Attributes Of God

  • Category: Religion
  • Words: 2202
  • Grade: 60
Prior to the modern age very few people disputed the fact that the world has a creator. This fact was for them as obvious as a logical truth or an observed phenomenon. They only difference about the nature of this creator and about the appropriate attitude people should have towards Him. But now the very existence of a creator is disputed. Why? This is not an easy question to answer. However, I tend to agree with those contemporary writers who trace the origins of modern atheism to the ideas of some influential western philosophers, some of whom were themselves believers. Nonetheless, they argued in such a way as to made people at least doubt , if not reject, some of the facts . Belief in God was based on the fact that there was something in our nature and in the nature of the world which points to a transcendent creator whom we should worship. The heart of the new thinking was the view that our world is in every respect a closed system which cannot therefore point to anything outside itself. The first step toward this separation of heaven and earth was perhaps Descartes' mechanistic conception of the world which claimed that it was possible to explain natural phenomena by reference to matter and motion and their laws. Hume widened the distance between heaven and earth by claiming that the causal principle by which we make such explanation of natural phenomena was nothing but observed regular succession. God cannot therefore be a cause since His creation or effect, since it is not observed to occur after Him. Kant took the final step by arguing that the concept of causation cannot apply to anything outside the world of our experience. This atheist philosophy then became, as it were, the official philosophy of science. And since ordinary people and even many scientists do not see the distinction between the facts which science establishes and the philosophies which scientists adopt, especially when such philosophies become popular among great scientists, this atheistic philosophy was believed by the public to be the philosophy which science demands or even the philosophy whose truth it has establish.

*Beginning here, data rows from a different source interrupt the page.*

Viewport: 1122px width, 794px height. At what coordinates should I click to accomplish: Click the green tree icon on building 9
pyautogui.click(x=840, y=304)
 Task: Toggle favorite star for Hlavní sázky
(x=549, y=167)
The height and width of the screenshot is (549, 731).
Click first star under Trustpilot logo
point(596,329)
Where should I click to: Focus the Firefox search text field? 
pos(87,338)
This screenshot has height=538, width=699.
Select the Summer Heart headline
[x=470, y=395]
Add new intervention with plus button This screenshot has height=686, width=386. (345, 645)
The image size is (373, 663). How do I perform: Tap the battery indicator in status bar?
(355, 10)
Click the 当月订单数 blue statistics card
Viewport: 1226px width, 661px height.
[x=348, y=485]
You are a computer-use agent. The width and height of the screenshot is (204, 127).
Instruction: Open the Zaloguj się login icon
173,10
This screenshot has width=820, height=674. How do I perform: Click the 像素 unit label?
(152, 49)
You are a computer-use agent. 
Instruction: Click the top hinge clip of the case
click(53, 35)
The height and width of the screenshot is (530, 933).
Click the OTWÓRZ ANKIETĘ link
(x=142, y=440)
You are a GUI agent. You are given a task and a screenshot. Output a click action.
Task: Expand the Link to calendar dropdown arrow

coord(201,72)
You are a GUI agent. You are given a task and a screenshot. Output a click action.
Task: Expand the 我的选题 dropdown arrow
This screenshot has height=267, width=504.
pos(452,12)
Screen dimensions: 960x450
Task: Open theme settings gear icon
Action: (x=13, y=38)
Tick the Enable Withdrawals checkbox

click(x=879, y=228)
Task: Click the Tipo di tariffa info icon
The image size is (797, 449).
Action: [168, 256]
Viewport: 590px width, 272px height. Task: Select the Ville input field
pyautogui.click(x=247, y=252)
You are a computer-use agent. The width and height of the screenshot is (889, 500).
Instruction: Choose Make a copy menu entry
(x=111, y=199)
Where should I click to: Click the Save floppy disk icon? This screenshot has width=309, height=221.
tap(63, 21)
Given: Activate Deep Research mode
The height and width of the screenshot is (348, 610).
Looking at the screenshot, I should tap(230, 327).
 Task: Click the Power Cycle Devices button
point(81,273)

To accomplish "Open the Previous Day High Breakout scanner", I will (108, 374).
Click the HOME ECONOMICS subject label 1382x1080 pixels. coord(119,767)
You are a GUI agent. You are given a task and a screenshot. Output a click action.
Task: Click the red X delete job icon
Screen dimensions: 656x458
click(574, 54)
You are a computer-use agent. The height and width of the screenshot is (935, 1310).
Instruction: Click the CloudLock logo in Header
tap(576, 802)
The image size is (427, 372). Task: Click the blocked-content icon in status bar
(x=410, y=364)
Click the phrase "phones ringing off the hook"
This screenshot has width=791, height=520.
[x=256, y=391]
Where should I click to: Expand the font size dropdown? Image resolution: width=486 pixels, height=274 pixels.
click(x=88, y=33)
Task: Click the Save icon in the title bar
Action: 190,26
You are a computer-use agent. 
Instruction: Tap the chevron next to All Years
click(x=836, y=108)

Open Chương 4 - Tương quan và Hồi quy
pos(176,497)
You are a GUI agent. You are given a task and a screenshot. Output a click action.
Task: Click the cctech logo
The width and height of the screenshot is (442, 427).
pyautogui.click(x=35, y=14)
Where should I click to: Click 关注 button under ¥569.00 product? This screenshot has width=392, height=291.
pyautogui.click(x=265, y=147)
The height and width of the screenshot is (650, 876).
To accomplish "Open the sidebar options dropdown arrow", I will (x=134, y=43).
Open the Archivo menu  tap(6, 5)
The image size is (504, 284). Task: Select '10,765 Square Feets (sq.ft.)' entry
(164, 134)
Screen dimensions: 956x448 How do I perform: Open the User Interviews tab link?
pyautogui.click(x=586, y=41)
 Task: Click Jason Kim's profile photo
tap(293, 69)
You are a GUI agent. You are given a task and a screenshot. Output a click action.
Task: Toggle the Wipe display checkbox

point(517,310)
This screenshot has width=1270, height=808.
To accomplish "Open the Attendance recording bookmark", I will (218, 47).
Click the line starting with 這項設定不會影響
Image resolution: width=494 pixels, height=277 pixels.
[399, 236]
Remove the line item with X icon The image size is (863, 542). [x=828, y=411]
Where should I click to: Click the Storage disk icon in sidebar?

Many believers accepted the atheistic assumptions of this philosophy but nevertheless maintained their belief in God hoping to find a place for Him in the realms which science could not yet conquer. But the atheists argued, with some strength, that since science was rapidly progressing in giving us "rational" explanations of phenomena which we used to believe to the works of God, it was only a matter of time before everything would be so explained, thus driving God completely out of our world.

The severance of the relation between God and the world was thus, on the one hand, a result of a new conception of the nature of our world. But on the other hand it led some believers to a new conception of the nature of God. God, as a result of this new thinking became more and more abstract idea rather than a living person. But this in its turn strengthened the atheistic trend. Who is interested in a God that is a mere idea, who has no active role to play either on the level of our intellects and behavior or on the level of nature.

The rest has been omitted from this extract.